Challenge - Which lines in the records contain the string "with"? Copy each of those lines in full.

───

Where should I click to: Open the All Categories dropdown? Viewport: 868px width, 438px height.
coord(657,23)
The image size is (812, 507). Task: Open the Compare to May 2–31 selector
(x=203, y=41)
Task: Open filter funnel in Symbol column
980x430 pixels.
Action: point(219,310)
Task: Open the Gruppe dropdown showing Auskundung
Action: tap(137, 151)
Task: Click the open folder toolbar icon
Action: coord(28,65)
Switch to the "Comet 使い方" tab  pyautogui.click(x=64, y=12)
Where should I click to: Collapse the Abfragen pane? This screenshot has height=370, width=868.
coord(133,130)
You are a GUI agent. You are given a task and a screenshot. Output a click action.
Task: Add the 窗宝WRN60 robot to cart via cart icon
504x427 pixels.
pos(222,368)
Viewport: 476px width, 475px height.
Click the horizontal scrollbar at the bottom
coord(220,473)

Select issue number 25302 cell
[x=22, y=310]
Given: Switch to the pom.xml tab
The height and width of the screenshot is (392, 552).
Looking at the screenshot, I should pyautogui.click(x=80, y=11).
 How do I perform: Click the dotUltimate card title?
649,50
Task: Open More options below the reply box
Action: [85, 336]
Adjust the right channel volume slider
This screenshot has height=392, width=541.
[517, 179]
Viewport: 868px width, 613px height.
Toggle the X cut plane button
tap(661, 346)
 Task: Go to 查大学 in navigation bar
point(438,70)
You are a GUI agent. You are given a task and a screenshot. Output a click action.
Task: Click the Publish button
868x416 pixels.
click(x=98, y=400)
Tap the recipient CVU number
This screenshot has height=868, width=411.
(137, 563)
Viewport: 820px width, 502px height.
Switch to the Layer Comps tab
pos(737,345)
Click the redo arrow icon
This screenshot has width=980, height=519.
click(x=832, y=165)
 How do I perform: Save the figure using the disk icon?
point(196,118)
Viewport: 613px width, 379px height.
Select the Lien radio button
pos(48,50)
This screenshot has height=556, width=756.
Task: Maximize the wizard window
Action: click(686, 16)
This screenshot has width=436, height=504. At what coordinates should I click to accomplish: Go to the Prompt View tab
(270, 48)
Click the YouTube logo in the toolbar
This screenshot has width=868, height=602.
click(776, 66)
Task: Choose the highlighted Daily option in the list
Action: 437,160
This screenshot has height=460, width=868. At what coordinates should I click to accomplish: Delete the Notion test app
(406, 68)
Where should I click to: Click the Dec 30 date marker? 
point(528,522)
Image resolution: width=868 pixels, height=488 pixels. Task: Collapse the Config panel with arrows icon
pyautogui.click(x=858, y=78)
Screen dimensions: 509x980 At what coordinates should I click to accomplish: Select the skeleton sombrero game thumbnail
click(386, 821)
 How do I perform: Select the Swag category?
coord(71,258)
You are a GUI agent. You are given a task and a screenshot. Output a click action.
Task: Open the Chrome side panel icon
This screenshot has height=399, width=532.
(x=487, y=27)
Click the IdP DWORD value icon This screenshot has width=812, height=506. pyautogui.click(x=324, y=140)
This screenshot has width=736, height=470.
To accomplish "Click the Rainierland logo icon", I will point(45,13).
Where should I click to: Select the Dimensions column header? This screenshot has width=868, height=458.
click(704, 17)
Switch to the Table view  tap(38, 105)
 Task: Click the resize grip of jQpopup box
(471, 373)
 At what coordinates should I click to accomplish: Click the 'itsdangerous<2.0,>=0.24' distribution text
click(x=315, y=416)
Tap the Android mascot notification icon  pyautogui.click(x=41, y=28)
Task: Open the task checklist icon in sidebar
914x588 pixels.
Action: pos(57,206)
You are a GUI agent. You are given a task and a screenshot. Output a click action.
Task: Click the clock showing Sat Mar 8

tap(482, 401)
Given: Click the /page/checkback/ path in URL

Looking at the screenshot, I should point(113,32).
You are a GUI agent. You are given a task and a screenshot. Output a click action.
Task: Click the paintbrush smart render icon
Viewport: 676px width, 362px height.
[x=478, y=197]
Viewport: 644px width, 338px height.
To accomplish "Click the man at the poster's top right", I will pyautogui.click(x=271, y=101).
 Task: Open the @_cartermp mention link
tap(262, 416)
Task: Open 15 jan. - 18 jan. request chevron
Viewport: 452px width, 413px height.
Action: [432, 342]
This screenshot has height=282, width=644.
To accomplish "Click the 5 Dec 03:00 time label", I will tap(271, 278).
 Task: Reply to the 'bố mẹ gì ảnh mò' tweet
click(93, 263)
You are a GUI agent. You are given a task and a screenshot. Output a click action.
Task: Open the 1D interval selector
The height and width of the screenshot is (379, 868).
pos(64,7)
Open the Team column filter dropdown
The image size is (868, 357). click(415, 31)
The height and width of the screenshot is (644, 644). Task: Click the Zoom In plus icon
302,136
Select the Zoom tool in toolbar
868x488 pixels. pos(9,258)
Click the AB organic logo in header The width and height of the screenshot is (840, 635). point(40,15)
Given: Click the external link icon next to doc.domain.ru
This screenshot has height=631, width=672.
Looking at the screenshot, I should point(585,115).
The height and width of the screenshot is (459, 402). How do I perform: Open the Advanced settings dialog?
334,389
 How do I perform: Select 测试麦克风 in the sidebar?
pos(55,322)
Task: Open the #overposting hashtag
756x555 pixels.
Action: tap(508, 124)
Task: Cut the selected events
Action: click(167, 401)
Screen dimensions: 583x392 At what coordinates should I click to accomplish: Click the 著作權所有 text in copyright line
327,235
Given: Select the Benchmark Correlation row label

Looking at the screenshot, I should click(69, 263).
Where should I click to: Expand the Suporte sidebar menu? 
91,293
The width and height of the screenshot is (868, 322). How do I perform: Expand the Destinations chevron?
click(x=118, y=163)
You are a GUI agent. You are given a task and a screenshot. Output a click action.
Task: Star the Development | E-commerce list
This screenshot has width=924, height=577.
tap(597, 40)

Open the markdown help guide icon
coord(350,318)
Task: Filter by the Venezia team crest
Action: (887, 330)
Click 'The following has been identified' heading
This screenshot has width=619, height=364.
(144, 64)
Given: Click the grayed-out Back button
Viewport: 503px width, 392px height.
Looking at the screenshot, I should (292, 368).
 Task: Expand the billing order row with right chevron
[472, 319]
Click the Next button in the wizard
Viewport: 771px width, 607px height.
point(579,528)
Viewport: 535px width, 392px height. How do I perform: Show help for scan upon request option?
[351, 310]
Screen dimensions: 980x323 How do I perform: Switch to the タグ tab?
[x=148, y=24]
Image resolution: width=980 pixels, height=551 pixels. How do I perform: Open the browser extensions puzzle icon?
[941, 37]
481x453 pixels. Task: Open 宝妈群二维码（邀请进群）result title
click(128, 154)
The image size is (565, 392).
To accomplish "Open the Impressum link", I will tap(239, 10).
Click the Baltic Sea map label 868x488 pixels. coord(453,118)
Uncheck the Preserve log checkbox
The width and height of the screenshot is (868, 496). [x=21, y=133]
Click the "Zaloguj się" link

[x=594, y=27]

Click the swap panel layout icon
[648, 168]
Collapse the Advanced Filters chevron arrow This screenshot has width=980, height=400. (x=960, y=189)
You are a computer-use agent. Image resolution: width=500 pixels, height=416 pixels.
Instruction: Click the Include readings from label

───

Worked answer -
Image resolution: width=868 pixels, height=488 pixels. Task: Collapse the Config panel with arrows icon
 Task: Expand the billing order row with right chevron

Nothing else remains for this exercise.